------ DATA PROVIDED

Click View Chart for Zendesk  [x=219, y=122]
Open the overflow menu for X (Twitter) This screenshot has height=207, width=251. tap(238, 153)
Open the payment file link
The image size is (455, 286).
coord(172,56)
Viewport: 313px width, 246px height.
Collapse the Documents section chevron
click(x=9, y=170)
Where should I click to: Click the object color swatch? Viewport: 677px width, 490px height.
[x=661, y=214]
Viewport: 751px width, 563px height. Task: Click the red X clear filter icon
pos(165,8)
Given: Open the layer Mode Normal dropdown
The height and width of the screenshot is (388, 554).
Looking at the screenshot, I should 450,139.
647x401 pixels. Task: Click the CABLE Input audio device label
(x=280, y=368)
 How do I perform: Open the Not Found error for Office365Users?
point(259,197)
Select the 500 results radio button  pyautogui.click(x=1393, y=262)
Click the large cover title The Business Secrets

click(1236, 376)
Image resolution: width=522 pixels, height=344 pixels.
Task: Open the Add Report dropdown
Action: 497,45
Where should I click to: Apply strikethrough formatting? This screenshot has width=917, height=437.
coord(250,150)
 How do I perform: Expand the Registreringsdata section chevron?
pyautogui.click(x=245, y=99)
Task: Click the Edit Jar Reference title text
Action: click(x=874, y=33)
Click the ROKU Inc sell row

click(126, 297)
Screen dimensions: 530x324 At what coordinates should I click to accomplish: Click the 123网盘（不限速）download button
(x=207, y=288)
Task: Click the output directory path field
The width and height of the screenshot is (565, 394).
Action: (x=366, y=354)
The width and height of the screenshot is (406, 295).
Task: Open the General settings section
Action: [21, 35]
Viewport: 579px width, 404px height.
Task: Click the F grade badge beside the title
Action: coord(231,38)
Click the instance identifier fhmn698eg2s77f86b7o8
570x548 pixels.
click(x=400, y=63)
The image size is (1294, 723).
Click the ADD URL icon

------------

Convert the material above into a numbered list, one line per item, skipping the blank lines.

1. Click View Chart for Zendesk  [x=219, y=122]
2. Open the overflow menu for X (Twitter) This screenshot has height=207, width=251. tap(238, 153)
3. Open the payment file link
4. The image size is (455, 286).
5. coord(172,56)
6. Viewport: 313px width, 246px height.
7. Collapse the Documents section chevron
8. click(x=9, y=170)
9. Where should I click to: Click the object color swatch? Viewport: 677px width, 490px height.
10. [x=661, y=214]
11. Viewport: 751px width, 563px height. Task: Click the red X clear filter icon
12. pos(165,8)
13. Given: Open the layer Mode Normal dropdown
14. The height and width of the screenshot is (388, 554).
15. Looking at the screenshot, I should 450,139.
16. 647x401 pixels. Task: Click the CABLE Input audio device label
17. (x=280, y=368)
18.  How do I perform: Open the Not Found error for Office365Users?
19. point(259,197)
20. Select the 500 results radio button  pyautogui.click(x=1393, y=262)
21. Click the large cover title The Business Secrets
22. click(1236, 376)
23. Image resolution: width=522 pixels, height=344 pixels.
24. Task: Open the Add Report dropdown
25. Action: 497,45
26. Where should I click to: Apply strikethrough formatting? This screenshot has width=917, height=437.
27. coord(250,150)
28.  How do I perform: Expand the Registreringsdata section chevron?
29. pyautogui.click(x=245, y=99)
30. Task: Click the Edit Jar Reference title text
31. Action: click(x=874, y=33)
32. Click the ROKU Inc sell row
33. click(126, 297)
34. Screen dimensions: 530x324 At what coordinates should I click to accomplish: Click the 123网盘（不限速）download button
35. (x=207, y=288)
36. Task: Click the output directory path field
37. The width and height of the screenshot is (565, 394).
38. Action: (x=366, y=354)
39. The width and height of the screenshot is (406, 295).
40. Task: Open the General settings section
41. Action: [21, 35]
42. Viewport: 579px width, 404px height.
43. Task: Click the F grade badge beside the title
44. Action: coord(231,38)
45. Click the instance identifier fhmn698eg2s77f86b7o8
46. 570x548 pixels.
47. click(x=400, y=63)
48. The image size is (1294, 723).
49. Click the ADD URL icon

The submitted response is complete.